Our recent work estimates the extent to which skill has affected the returns from investments in private equity (Cavagnaro et al. 2016). We looked at 12,043 investments in venture and buyout funds made by 630 LPs. Each LP in the sample made at least four private equity investments in either venture capital or buyout funds between 1991 and 2006. We then tested the hypothesis that skill in fund selection affects investor returns, and the importance of skill in determining returns. Our results imply that skill matters: an increase of one standard deviation in skill leads to about a three percentage point increase in the internal rate of return (IRR).

To do this, we performed a model-free test of whether there was differential skill in selecting investments in private equity firms. We used a bootstrap approach to simulate the distribution of LPs’ performance under the assumption that all LPs were identically skilled, in which case all differences in performance would reflect only luck.

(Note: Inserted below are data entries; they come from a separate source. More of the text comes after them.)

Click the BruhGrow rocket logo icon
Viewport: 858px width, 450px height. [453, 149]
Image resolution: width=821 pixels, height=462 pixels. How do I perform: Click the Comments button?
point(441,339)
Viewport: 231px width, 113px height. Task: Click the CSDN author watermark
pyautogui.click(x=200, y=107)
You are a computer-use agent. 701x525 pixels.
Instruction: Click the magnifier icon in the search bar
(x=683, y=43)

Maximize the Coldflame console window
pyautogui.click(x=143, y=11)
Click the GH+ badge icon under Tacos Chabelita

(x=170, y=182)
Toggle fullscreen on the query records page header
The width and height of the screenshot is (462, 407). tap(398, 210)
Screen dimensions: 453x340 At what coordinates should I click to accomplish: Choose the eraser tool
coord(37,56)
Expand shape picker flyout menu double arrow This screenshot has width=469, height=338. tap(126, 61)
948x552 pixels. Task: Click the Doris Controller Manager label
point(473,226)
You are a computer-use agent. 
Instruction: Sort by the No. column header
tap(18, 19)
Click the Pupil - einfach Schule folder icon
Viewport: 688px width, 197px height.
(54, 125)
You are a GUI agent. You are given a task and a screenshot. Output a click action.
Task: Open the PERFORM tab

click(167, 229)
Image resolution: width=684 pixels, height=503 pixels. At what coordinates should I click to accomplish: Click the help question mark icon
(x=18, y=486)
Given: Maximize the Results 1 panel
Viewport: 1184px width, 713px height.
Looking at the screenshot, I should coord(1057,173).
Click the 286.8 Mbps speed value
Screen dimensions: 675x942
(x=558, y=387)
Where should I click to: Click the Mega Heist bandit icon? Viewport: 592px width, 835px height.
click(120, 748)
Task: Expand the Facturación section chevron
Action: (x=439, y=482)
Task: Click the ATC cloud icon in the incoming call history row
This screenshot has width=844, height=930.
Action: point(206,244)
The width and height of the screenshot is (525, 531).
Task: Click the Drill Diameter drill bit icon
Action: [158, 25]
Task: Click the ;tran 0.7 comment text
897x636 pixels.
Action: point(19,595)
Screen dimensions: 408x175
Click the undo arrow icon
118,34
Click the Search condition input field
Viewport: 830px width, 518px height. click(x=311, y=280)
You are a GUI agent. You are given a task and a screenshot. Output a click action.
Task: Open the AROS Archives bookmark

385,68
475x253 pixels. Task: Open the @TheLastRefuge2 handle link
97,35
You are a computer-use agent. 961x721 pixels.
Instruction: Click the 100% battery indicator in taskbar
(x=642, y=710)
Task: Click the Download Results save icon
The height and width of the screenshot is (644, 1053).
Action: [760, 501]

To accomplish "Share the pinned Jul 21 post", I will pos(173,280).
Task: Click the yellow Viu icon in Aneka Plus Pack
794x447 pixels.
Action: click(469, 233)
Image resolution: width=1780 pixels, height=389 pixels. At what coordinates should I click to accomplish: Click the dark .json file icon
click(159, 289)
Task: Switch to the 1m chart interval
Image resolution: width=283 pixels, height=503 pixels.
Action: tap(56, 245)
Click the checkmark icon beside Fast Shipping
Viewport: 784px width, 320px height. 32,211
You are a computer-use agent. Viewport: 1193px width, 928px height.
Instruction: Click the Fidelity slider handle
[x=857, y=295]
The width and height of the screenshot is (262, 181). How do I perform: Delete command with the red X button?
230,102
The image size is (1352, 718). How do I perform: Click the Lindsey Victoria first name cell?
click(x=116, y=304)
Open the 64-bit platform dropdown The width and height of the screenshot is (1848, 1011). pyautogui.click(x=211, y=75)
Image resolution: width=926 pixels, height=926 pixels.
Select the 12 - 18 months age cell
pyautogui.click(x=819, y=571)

We measured performance as the proportion of an LP’s investments that were in the top half of the return distribution for funds of the same type, in the same year. We also calculated average returns across all of the LP’s private equity investments. A comparison with the bootstrapped distributions suggests that more LPs do consistently well (above median) or consistently poorly (below median) when they choose private equity funds than could have been explained by luck alone.

Also, that there is more variation in LP performance than what we would expect in the absence of differential skill. This is still true when we zoom in on time period, fund, and investor type. It seems there are more LPs who are consistently able to earn abnormally high returns than we would expect by chance. Some LPs appear to be better than other LPs at selecting the general partners who earn the highest returns.

We extended the method of Korteweg and Sorensen (2015) to quantify the impact an LP's skill. This method assumes that the net-of-fee return on a private equity fund consists of three main components: a firm-specific persistent effect, a firm-time random effect that applies to each year of the fund’s life, and a fund-specific random effect. The firm-specific component measures the skill of each GP managing the private equity funds in our sample without random effects. These adjusted returns reflect only the skill of the GP. Then, using Bayesian Markov Chain Monte Carlo techniques, we estimated the extent to which LPs can pick high-ability GPs.

The results imply that one standard deviation increase in LP skill leads to an expected three-percentage-point increase in annual IRR from private equity investments. The effect is even larger for venture capital investments, in which a one standard deviation increase in skill leads to a five-percentage-point increase in returns.  

In summary, skill is important when institutional investors make private equity investments. Some perform consistently well relative to their peers, while others perform consistently poorly. This outperformance exists in both buyout and venture investments, and the differences are economically meaningful.

Recently, a partner at a large consulting firm told us that he was puzzled that some pension fund managers are paid civil service salaries, because they make investment decisions involving hundreds of millions of dollars in fees using subtle judgements about the ability and incentives of the partnerships in which they invest. This study suggests institutional investors should spend more time and resources on their choices of private equity investments, and that they could improve returns by paying their investment officers more, by letting them share the upside, and by monitoring them better.

References

Cavagnaro, D. R., B. A. Sensoy, Y. Wang and M. S. Weisbach (2016), “Measuring Institutional Investors’ Skill from their Investments in Private Equity,” Working Paper. 

Jensen, M. C. (1968), “The Performance of Mutual Funds in the Period 1945-1964,” The Journal of Finance, 23, 389-416.

Korteweg, A. and M. Sorensen (2015), “Skill and Luck in Private Equity Performance,” Journal of Financial Economics, forthcoming.